** DATASET follows **

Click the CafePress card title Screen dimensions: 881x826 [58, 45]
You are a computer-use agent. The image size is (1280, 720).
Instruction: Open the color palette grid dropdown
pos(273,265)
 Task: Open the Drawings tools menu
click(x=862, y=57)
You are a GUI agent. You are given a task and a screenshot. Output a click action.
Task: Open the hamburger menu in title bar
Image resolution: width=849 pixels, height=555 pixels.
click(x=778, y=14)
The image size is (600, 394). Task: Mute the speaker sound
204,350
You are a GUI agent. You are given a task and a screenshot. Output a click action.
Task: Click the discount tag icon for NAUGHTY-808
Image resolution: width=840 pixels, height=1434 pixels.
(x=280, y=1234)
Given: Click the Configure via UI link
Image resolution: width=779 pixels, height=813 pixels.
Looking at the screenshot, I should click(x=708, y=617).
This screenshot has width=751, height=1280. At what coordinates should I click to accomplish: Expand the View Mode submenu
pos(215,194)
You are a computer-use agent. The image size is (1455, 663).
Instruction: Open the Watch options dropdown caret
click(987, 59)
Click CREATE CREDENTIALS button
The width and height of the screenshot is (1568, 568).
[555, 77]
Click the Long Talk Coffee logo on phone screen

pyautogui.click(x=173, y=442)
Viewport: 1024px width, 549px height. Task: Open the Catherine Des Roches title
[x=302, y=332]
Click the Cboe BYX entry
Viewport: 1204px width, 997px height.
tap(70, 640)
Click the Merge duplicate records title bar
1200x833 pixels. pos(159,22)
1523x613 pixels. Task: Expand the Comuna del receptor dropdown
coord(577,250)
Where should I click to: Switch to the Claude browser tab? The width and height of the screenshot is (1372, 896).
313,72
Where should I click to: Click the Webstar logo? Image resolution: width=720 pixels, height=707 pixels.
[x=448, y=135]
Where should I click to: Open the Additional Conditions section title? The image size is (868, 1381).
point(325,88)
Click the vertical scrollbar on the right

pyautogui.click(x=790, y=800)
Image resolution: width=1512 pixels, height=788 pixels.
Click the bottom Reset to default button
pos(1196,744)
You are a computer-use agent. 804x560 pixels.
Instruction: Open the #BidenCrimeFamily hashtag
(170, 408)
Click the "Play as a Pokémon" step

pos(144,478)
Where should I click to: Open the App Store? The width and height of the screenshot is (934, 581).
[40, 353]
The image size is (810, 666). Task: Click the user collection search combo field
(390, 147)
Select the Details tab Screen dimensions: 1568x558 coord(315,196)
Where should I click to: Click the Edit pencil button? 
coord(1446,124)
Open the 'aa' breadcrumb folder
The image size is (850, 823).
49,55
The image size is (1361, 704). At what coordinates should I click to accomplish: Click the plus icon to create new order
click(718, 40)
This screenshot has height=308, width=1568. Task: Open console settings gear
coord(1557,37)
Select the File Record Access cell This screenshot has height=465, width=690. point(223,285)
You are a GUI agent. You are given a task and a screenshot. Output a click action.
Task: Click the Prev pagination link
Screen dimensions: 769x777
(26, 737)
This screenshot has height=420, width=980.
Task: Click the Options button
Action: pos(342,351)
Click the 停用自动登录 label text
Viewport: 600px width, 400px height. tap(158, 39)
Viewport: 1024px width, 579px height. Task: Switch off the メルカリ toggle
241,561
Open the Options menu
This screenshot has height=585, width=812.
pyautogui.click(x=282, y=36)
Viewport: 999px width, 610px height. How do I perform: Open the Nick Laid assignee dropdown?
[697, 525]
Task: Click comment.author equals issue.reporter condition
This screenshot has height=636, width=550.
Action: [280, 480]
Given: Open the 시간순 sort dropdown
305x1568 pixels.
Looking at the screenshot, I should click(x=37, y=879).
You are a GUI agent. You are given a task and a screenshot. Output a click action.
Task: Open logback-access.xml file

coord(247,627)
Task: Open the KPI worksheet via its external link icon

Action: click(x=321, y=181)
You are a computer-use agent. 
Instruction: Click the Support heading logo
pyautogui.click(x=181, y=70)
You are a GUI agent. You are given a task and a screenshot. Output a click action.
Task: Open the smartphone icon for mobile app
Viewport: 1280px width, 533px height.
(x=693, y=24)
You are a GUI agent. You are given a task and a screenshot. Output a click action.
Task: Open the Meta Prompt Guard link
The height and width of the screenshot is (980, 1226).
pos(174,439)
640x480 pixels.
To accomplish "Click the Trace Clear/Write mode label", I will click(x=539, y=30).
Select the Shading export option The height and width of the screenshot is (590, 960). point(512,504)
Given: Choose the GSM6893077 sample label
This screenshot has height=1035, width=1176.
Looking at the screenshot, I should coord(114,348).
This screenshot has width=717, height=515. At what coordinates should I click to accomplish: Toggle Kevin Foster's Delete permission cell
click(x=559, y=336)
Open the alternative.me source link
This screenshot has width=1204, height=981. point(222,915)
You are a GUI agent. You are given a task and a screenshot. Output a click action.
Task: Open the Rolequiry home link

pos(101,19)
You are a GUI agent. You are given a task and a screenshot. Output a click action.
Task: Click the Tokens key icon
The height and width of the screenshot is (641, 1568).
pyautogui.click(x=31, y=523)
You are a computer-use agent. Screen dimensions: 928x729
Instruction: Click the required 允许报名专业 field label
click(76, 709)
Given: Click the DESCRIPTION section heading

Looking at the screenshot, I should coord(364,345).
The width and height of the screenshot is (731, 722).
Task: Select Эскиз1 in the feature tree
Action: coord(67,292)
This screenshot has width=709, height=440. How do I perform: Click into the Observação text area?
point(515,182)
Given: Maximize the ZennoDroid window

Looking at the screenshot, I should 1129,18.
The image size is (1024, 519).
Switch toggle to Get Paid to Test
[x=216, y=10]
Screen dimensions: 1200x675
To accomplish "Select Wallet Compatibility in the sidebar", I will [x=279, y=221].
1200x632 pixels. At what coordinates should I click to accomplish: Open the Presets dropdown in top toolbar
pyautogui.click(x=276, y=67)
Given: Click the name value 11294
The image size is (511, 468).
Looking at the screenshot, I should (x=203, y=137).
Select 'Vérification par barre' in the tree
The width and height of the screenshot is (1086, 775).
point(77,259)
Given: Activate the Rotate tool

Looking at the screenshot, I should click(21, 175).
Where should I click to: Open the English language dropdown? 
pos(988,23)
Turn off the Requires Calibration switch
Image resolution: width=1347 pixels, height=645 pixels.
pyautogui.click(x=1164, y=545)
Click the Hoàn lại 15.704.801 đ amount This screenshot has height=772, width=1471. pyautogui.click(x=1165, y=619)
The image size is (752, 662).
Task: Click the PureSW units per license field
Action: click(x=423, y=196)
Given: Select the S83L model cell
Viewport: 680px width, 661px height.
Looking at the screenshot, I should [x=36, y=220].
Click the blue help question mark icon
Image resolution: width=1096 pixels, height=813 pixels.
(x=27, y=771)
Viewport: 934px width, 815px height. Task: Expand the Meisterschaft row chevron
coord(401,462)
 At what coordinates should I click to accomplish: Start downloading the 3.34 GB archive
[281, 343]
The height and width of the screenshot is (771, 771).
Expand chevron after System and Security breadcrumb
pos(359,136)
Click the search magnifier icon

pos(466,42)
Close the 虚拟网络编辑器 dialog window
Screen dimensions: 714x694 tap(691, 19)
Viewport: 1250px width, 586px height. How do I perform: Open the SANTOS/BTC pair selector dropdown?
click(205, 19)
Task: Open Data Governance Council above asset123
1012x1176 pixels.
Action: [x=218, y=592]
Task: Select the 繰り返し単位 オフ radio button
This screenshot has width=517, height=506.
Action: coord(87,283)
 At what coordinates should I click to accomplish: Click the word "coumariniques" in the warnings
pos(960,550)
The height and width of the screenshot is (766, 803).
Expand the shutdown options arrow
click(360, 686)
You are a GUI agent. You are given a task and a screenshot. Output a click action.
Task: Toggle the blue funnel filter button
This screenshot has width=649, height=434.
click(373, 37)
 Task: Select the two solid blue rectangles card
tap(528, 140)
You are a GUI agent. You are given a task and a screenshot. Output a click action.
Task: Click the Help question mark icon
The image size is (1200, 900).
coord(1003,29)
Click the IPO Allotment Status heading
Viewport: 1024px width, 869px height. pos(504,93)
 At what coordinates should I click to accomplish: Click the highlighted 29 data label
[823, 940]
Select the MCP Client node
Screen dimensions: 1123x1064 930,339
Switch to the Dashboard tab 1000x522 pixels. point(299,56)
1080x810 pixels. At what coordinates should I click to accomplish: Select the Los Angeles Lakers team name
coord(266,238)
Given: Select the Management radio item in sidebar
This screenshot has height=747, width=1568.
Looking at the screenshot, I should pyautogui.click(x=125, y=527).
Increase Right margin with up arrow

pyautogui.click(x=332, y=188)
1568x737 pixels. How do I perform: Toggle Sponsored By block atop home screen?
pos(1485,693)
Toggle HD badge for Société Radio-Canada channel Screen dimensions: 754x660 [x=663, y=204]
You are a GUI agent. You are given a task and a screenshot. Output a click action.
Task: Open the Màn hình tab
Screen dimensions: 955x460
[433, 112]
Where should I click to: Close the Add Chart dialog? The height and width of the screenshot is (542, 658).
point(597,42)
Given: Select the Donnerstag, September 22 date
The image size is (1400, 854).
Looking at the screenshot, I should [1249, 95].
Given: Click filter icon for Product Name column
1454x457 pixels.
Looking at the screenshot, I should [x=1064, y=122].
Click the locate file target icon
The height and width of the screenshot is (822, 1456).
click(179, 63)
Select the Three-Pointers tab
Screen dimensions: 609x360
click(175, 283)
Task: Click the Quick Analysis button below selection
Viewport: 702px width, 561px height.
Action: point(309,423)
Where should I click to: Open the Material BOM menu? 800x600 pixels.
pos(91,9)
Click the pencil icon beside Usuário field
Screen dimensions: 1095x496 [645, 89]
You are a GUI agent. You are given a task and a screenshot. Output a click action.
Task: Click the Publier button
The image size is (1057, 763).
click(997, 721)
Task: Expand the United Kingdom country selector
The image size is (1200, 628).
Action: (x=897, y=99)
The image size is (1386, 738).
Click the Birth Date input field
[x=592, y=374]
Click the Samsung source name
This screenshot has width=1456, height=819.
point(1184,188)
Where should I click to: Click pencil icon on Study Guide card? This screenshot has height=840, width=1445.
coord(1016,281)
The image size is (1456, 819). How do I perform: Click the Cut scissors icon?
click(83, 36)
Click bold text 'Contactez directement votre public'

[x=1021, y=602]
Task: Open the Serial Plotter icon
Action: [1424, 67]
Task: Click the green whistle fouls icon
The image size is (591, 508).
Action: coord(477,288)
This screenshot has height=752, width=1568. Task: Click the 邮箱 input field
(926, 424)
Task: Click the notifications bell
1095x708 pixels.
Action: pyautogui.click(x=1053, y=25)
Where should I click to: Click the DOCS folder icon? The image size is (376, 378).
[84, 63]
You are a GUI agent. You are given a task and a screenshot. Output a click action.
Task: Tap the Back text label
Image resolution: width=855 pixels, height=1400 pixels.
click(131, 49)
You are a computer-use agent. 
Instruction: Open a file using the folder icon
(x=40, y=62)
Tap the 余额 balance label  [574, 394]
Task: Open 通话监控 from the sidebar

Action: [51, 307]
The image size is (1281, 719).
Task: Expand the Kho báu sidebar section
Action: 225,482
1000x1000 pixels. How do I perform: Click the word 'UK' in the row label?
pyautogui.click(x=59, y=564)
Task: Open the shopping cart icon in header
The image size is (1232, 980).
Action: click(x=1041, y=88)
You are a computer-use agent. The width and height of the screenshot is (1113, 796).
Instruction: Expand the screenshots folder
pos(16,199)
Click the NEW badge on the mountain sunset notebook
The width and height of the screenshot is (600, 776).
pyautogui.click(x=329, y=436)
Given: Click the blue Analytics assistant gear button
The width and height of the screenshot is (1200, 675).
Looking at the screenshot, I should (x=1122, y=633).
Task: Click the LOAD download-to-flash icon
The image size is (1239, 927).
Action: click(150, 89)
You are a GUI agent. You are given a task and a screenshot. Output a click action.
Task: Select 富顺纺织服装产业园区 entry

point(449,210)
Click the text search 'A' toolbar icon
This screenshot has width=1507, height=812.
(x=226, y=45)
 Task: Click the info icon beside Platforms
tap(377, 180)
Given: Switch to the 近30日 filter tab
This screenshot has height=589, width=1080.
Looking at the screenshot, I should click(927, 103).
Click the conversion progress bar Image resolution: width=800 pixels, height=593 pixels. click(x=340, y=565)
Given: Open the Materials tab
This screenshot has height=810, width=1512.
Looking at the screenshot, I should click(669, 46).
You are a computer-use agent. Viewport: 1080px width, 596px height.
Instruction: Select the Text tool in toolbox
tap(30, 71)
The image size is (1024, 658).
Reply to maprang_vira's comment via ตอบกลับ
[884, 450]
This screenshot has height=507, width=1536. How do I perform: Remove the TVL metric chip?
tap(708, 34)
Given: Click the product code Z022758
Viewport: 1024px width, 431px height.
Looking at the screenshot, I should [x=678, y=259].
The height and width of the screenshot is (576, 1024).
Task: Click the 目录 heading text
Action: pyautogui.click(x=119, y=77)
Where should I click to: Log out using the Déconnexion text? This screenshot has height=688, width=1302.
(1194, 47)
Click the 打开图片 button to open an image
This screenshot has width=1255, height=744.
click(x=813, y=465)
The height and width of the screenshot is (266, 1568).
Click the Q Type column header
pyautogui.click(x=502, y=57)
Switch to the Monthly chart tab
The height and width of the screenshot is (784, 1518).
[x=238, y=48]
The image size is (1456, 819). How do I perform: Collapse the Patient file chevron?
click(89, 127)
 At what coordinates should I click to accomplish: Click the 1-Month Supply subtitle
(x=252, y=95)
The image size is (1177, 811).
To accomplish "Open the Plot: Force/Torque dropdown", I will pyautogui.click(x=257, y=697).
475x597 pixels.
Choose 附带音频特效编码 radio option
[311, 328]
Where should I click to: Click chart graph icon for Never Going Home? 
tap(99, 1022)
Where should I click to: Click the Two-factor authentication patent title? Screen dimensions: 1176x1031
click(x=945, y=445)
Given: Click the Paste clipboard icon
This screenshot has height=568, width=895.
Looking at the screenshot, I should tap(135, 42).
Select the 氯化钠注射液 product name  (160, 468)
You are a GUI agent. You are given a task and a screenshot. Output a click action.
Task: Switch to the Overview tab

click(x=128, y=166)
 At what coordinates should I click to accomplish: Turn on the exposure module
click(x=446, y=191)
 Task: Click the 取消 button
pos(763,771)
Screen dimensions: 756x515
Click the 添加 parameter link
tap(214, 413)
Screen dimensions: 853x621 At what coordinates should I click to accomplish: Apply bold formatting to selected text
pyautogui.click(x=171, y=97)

** End of DATASET **

» **YOUR OBJECTIVE**
Lines of the listing above that include the string "will" should each be copied.

» **RESULT OF THE TASK**
To accomplish "Click the Trace Clear/Write mode label", I will click(x=539, y=30).
To accomplish "Select Wallet Compatibility in the sidebar", I will [x=279, y=221].
To accomplish "Open the Plot: Force/Torque dropdown", I will pyautogui.click(x=257, y=697).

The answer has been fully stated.